Community, Historic Site or District
South side of the building – ©Nic Lehoux

Environmental Education/Visitor Activity Center
Pocono Environmental Education Center
Delaware Water Gap National Recreation Area, Dingmans Ferry, Pennsylvania

The Environmental Education/Visitor Activity Center, designed by Bohlin Cywinski Jackson, reflects the commitment of its owners and operators, the Pocono Environmental Education Center and the National Park Service, to the ideals of environmental stewardship. Now celebrating a decade of use by thousands of students and visitors, the building promotes the Pocono Environmental Education Center’s commitment to use its architecture as a teaching tool, so that all who visit will learn the importance of sustainability and broaden their understanding of our interdependency with the natural environment.

The Visitor Activity Center is designed to function as a year-round gathering space for dining, meetings, lectures and other environmental learning activities. The design reveals itself in layers, allowing visitors pass through the forest, cross a wetland, enter the building through an opening in the dark north wall and cross through a bar of service spaces into the bright, sun-lit main room. Exposed timber and steel trusses welcome and orient visitors into the building while framing the entryway into the dining/gathering space beyond. The trusses rest on a concrete frame that is in-filled with blocks whose etchings of animal tracks, leaf outlines and other images from nature were hand drawn by children visiting PEEC; just one way in which the mission of environmental education is integrated into the building.

### Directive 1:
According to the text about the Environmental Education/Visitor Activity Center, which firm designed the building?
The text and the rows that follow it are unrelated to each other.

### Record set:
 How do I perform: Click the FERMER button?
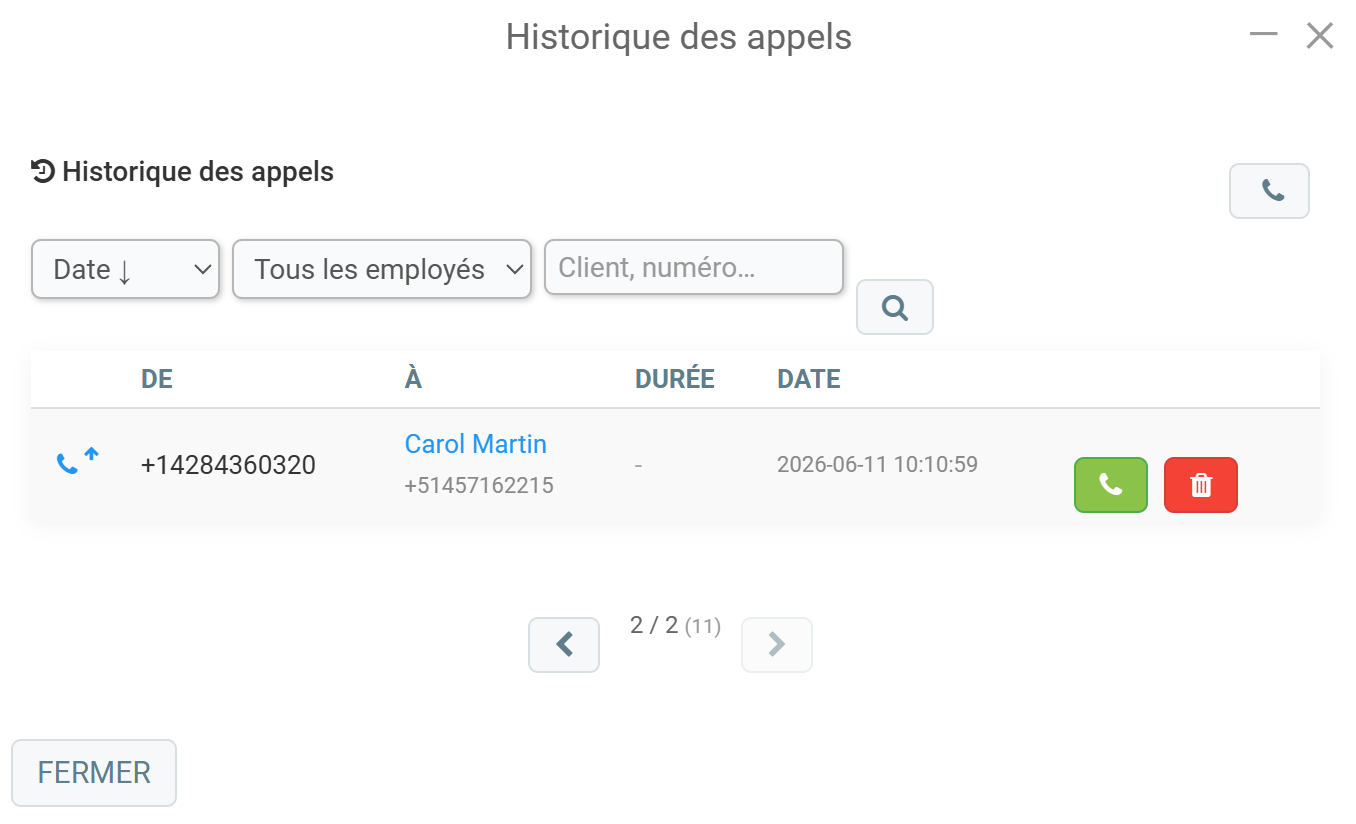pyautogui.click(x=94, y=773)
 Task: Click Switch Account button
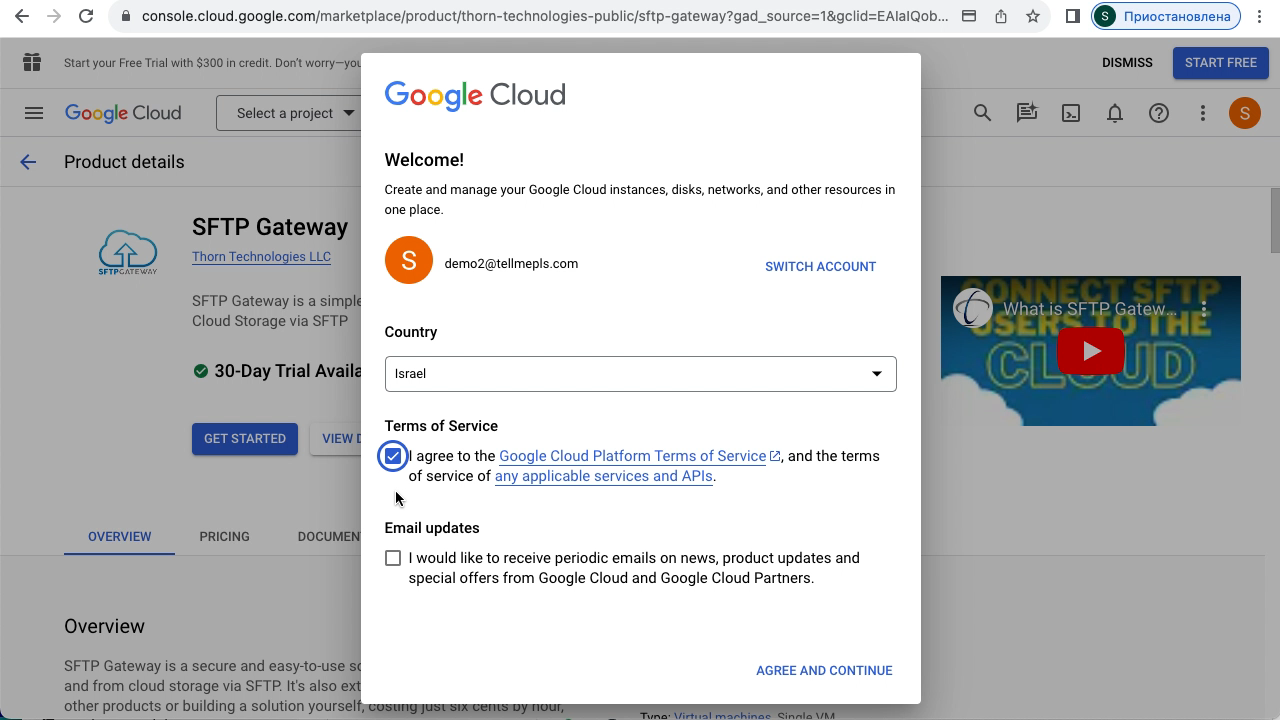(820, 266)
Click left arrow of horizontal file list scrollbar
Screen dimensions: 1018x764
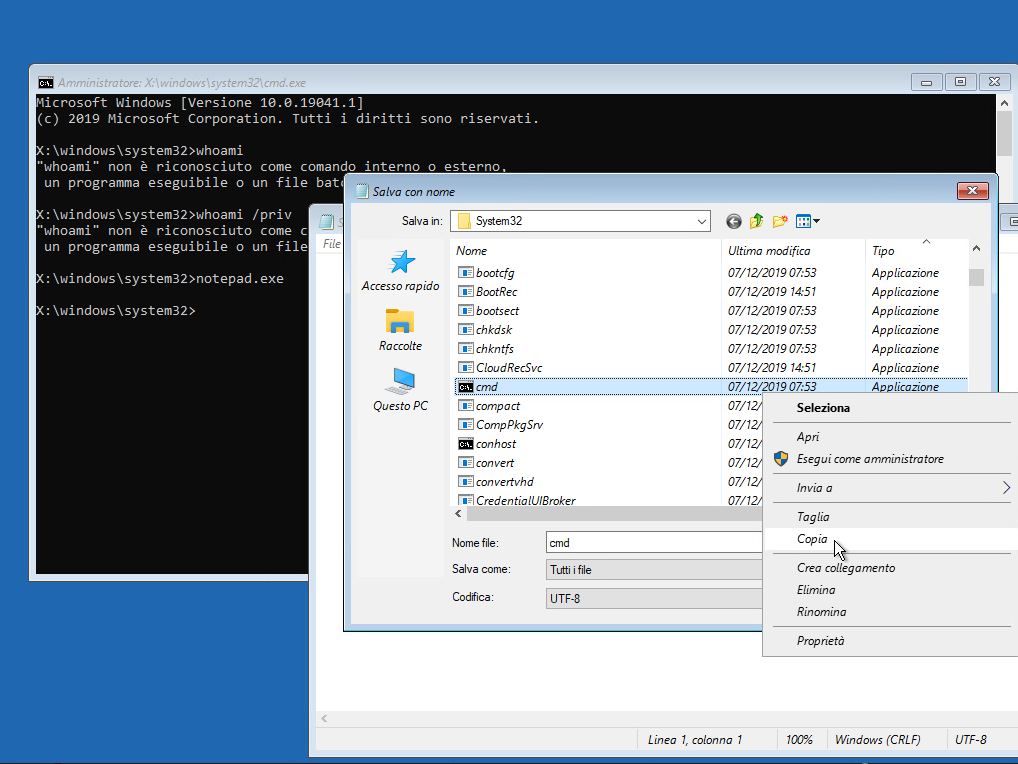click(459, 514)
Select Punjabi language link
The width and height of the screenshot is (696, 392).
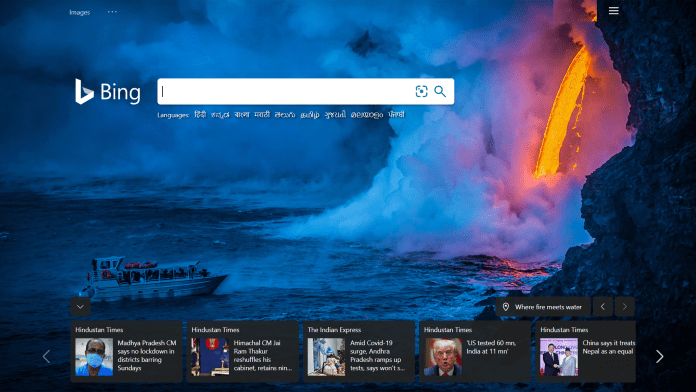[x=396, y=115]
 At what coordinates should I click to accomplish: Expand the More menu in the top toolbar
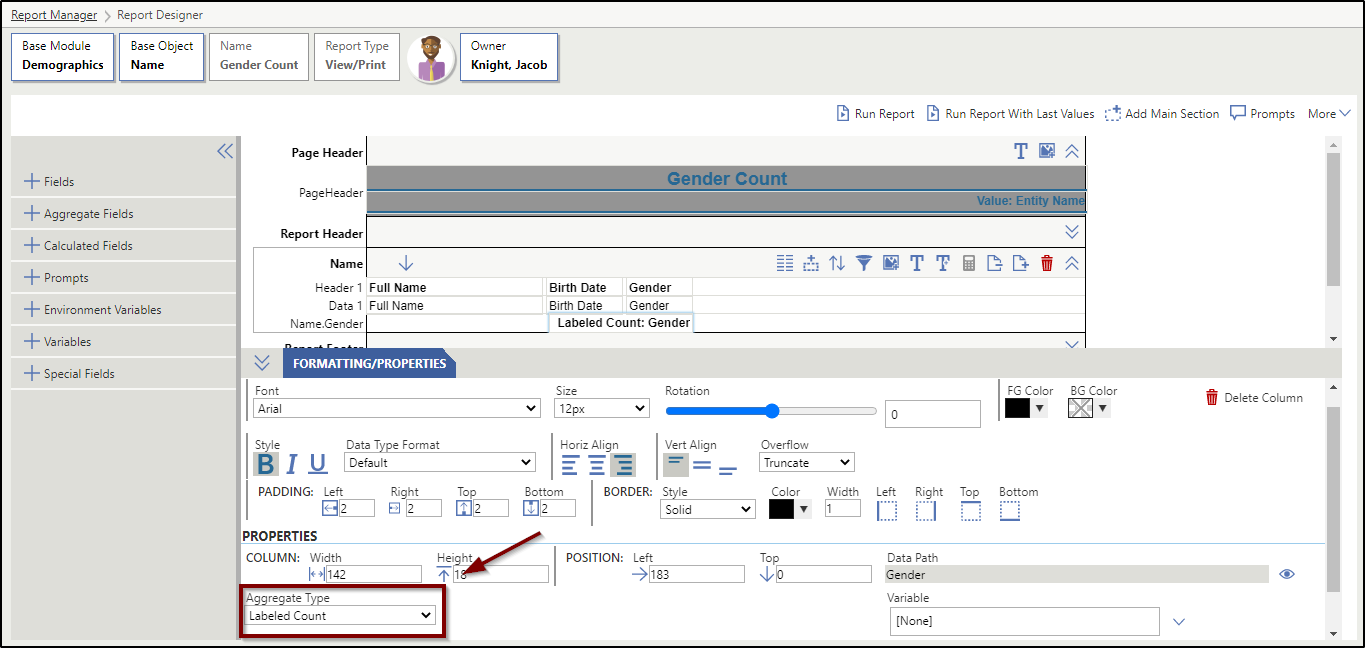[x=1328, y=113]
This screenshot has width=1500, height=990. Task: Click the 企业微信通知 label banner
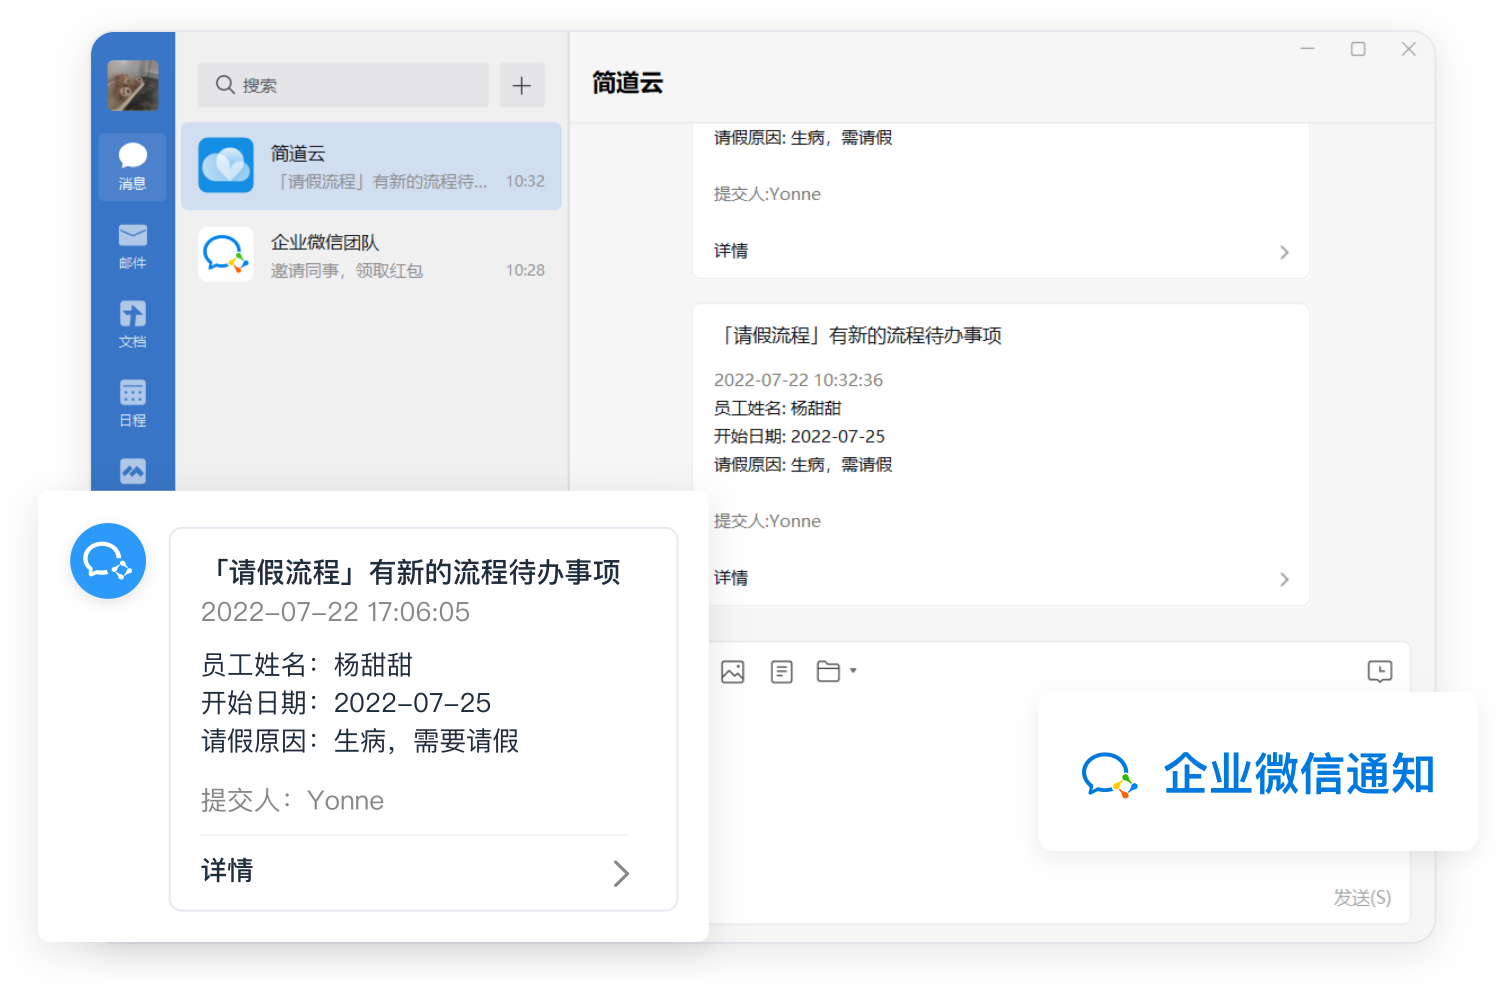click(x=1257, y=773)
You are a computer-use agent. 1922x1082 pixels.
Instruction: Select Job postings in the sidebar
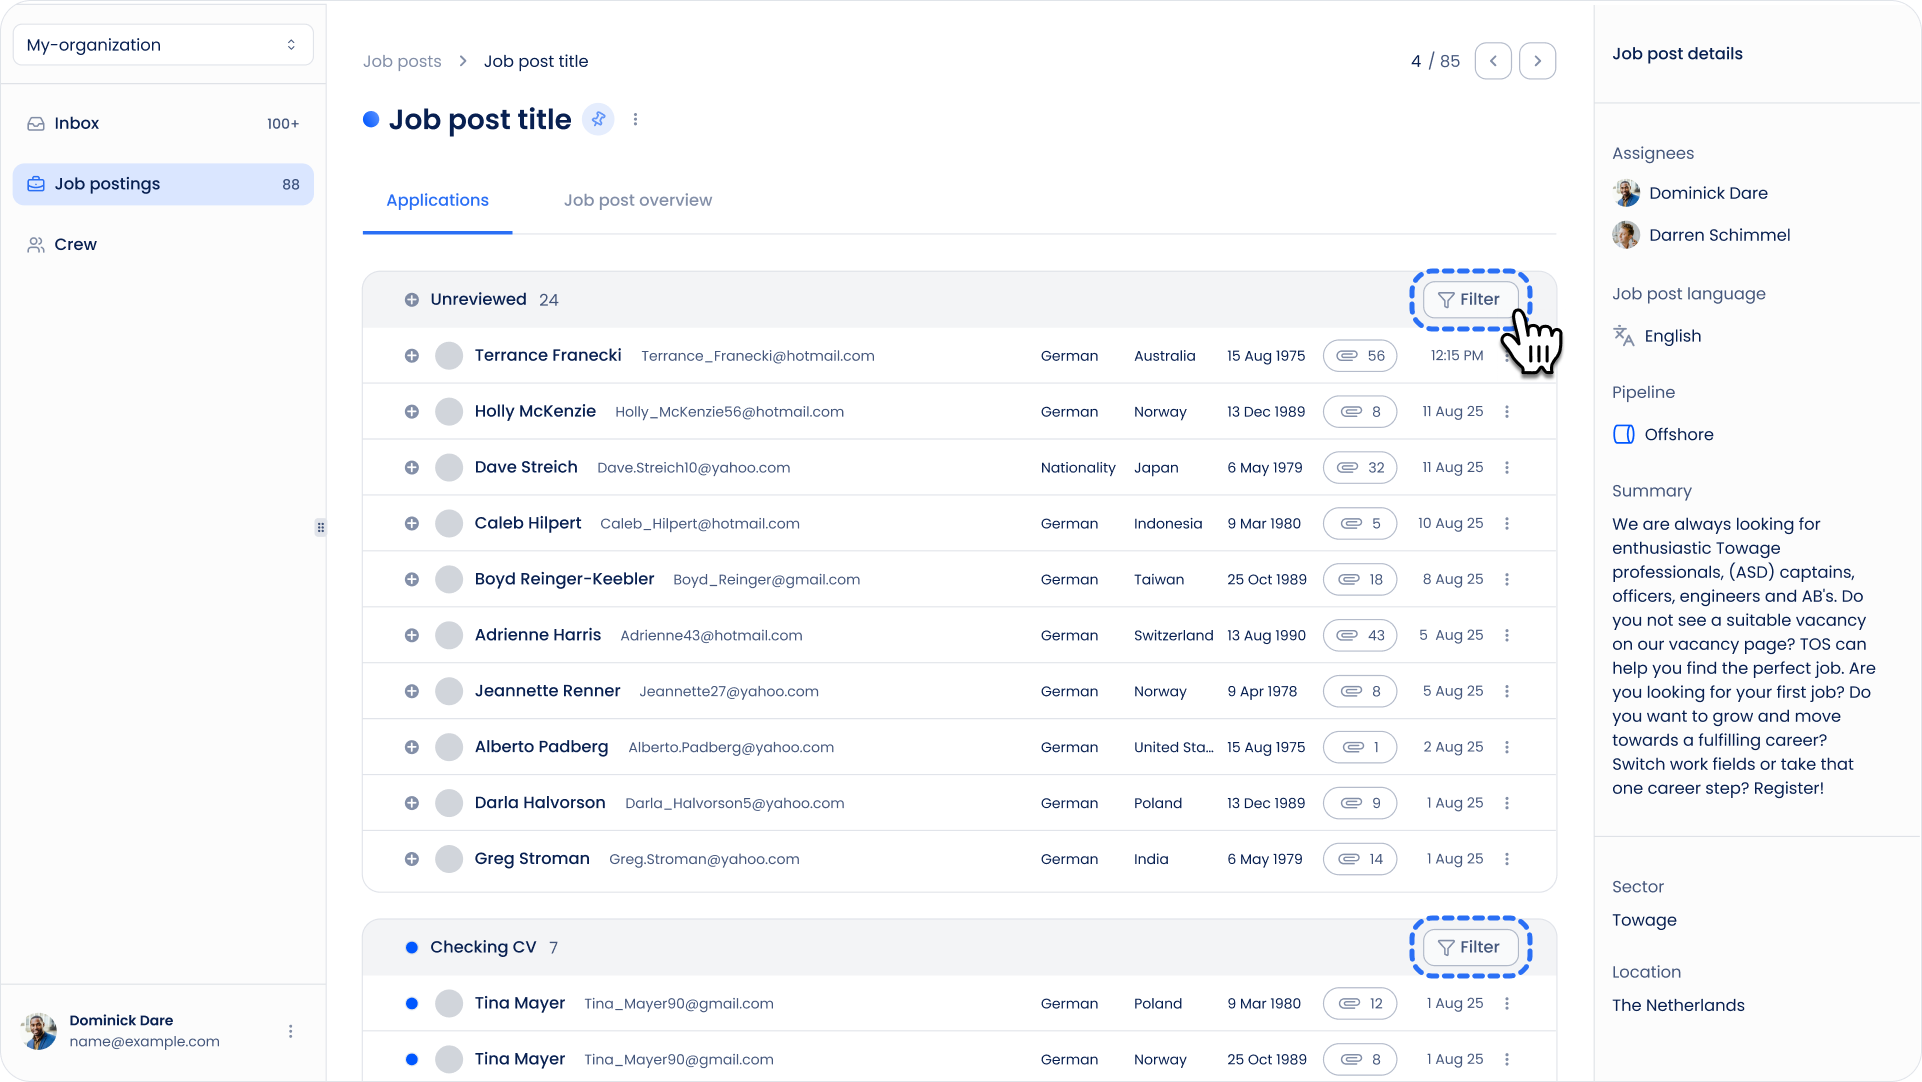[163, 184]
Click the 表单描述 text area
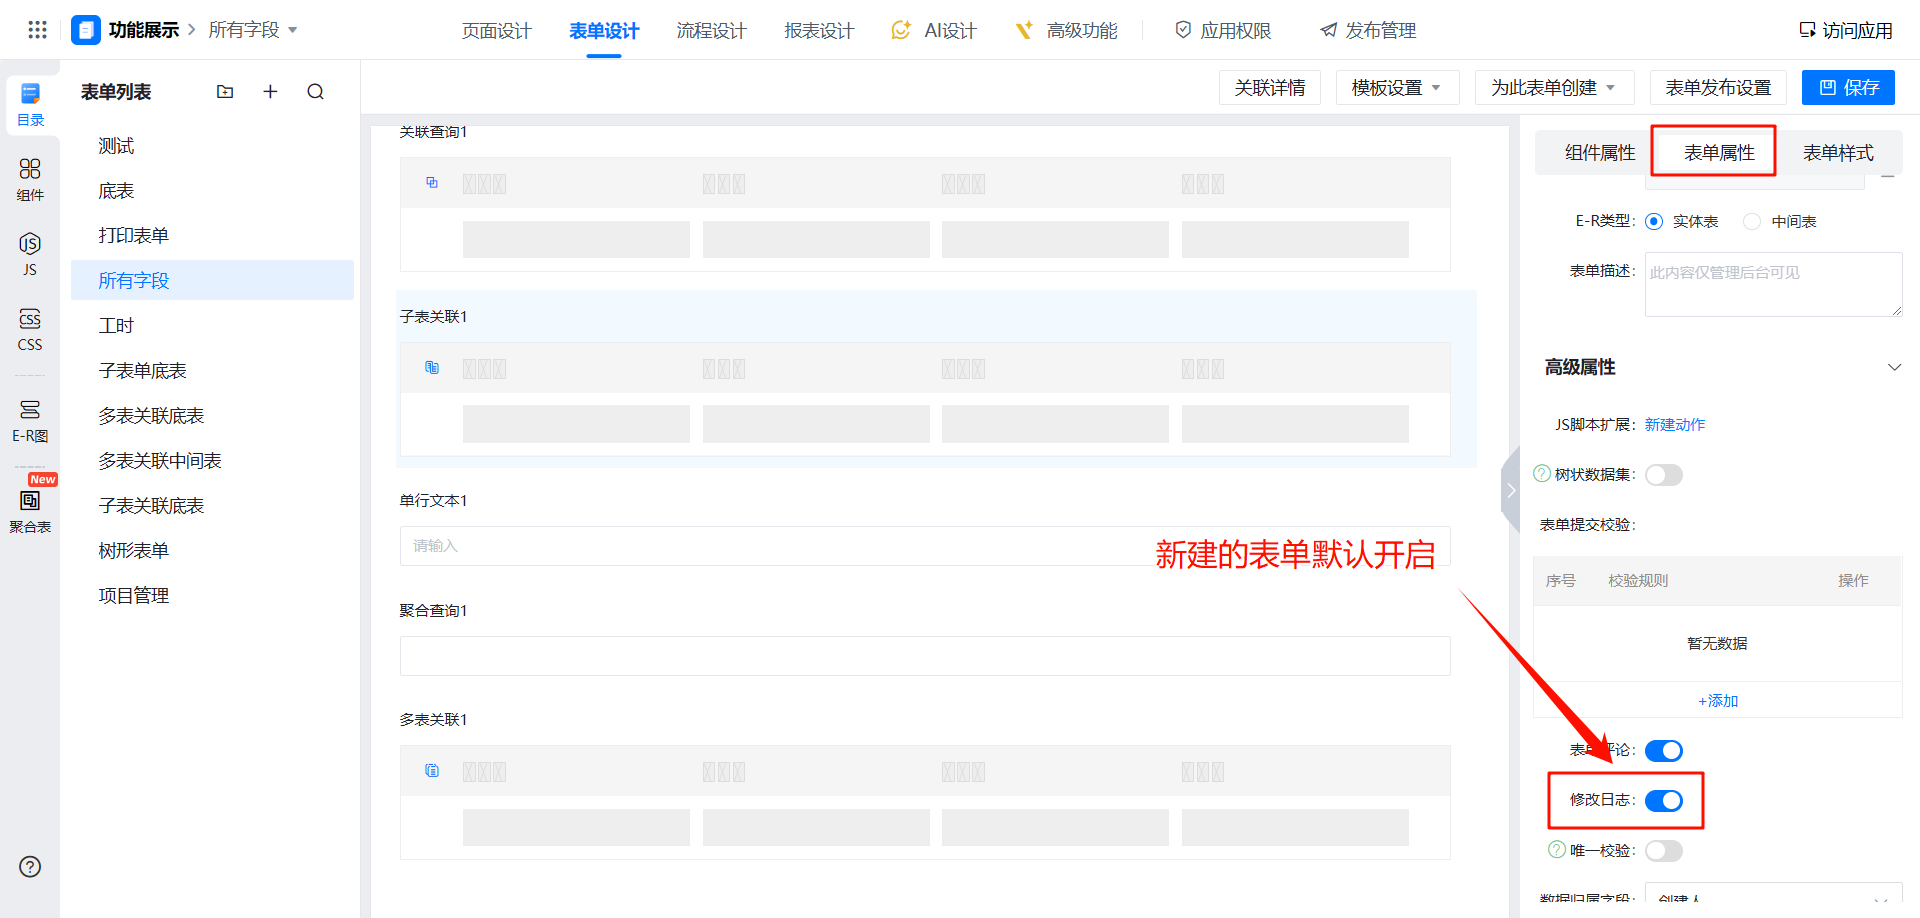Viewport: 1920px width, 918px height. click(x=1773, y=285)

### Directive 2:
Rewrite the rows from their first line through the line that contains "click(459, 514)", with "button" changed to "control" and nothing else altered. Leave the pictures out.

### Correct result 1:
Bohlin Cywinski Jackson

### Correct result 2:
 How do I perform: Click the FERMER control?
pyautogui.click(x=94, y=773)
 Task: Click Switch Account control
(820, 266)
Click left arrow of horizontal file list scrollbar
Screen dimensions: 1018x764
click(459, 514)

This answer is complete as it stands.